-- INFORMATION follows --

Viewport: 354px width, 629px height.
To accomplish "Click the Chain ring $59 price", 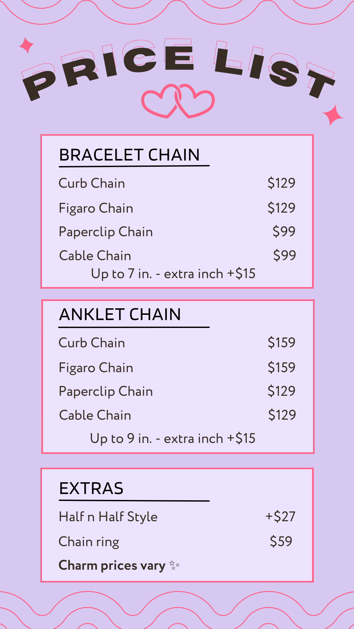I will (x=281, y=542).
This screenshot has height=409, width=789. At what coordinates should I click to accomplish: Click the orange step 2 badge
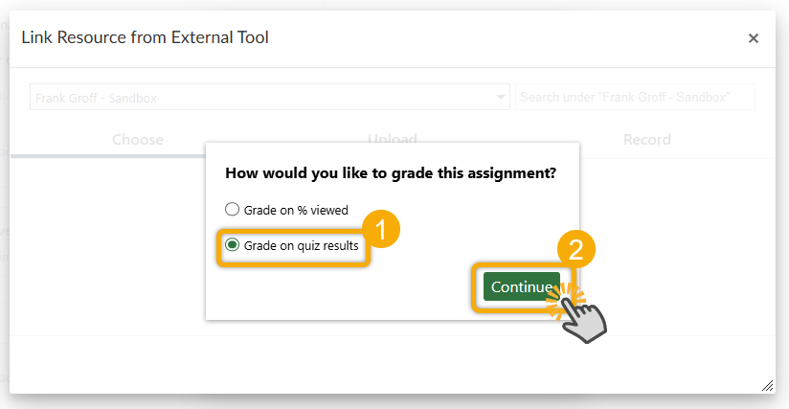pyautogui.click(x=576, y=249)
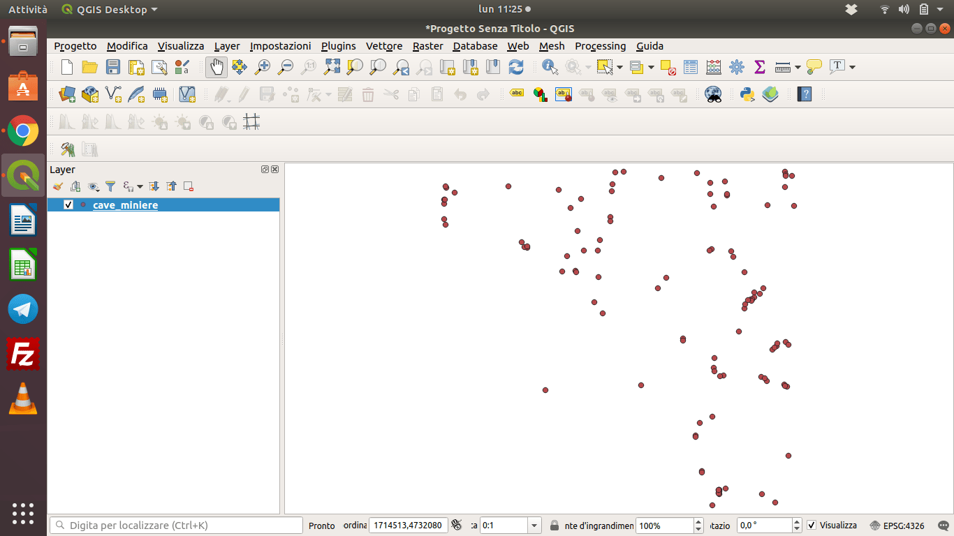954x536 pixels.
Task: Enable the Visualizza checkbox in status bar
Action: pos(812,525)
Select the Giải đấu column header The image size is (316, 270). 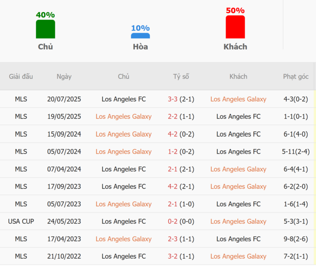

-- INFORMATION concluded --
-- INFORMATION follows --

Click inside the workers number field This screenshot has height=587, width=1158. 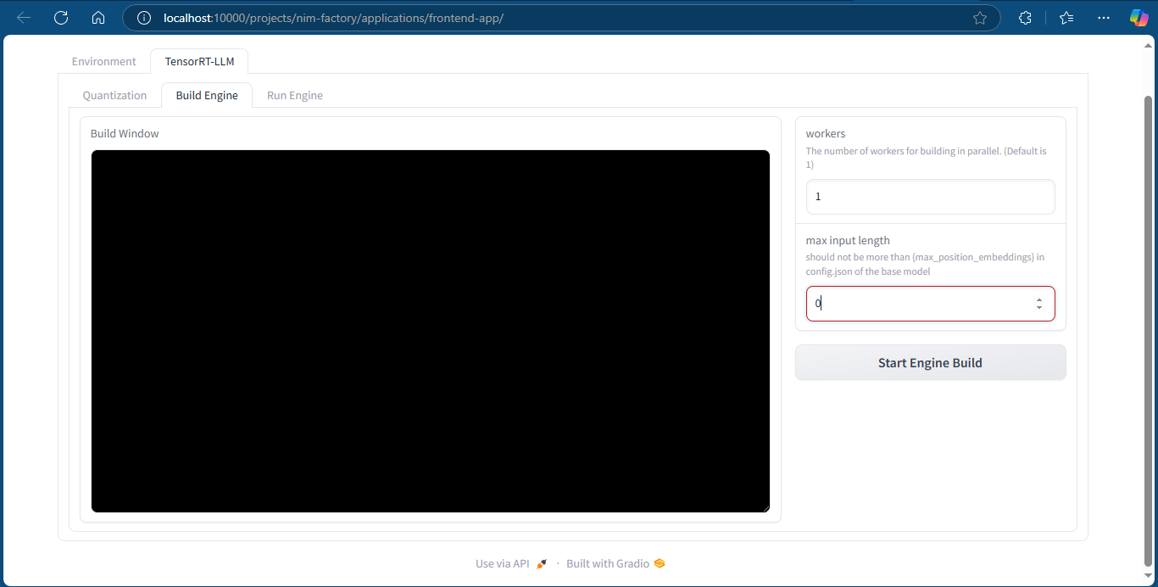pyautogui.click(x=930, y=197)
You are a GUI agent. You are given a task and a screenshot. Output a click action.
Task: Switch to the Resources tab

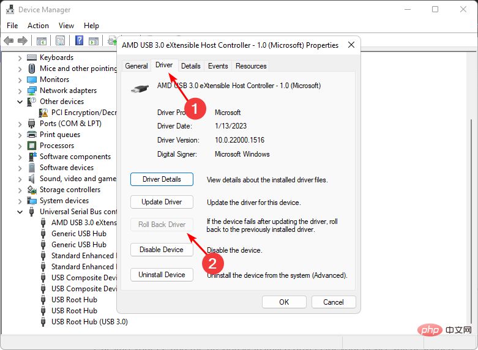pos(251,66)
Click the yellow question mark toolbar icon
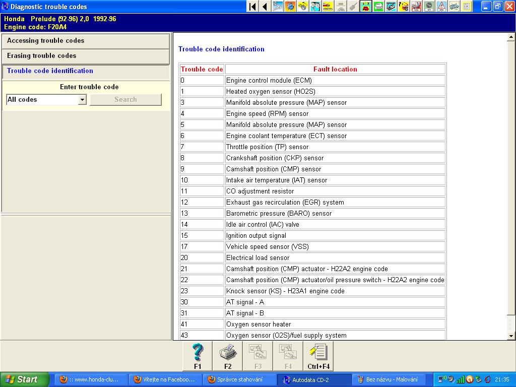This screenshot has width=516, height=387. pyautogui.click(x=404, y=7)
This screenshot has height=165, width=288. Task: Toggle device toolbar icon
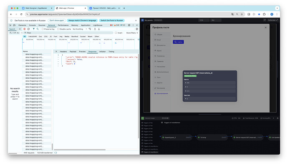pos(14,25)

-- INFORMATION concluded --

WHAT IS BEING ASKED:
Extract, without any images, the part of the material above that opens with the line containing "This screenshot has height=409, width=789." and closes with the line containing "Select the Giải", both lines included.

FINISHED EXERCISE:
This screenshot has height=409, width=789. At what coordinates should I click to accomplish: Click the orange step 2 badge
pyautogui.click(x=576, y=249)
954x536 pixels.
Task: Enable the Visualizza checkbox in status bar
Action: pos(812,525)
Select the Giải đấu column header The image size is (316, 270). 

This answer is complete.